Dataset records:
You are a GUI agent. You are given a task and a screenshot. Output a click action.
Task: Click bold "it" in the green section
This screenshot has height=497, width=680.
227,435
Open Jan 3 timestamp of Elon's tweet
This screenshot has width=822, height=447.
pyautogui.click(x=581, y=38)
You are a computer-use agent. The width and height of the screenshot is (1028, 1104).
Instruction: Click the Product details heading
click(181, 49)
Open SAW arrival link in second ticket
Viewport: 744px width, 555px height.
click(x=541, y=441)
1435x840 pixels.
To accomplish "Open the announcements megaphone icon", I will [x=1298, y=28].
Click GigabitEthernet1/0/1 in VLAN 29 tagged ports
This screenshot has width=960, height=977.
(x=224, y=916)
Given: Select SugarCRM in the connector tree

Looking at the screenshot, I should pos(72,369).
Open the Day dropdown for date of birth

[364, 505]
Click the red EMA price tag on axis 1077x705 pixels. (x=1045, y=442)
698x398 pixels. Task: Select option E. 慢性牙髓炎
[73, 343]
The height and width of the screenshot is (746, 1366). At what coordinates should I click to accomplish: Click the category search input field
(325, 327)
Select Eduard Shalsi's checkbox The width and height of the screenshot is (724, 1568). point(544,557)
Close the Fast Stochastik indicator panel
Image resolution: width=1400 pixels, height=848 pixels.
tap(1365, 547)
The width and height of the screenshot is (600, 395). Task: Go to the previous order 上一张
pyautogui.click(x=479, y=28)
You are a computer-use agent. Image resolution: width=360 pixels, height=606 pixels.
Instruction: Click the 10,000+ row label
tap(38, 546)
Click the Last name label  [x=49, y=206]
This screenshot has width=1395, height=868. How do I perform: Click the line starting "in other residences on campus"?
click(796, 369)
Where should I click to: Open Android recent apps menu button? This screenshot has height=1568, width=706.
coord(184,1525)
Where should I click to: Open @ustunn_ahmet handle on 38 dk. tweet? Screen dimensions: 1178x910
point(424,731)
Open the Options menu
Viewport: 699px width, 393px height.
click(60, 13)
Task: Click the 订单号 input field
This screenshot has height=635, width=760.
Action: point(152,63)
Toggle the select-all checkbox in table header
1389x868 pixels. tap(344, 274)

# Exercise details
Every line from the one containing "This screenshot has height=635, width=760." through the last line of the entries should be output exactly; nothing else belongs in the reply.

# Completed exercise
This screenshot has height=635, width=760.
Action: point(152,63)
Toggle the select-all checkbox in table header
1389x868 pixels. tap(344, 274)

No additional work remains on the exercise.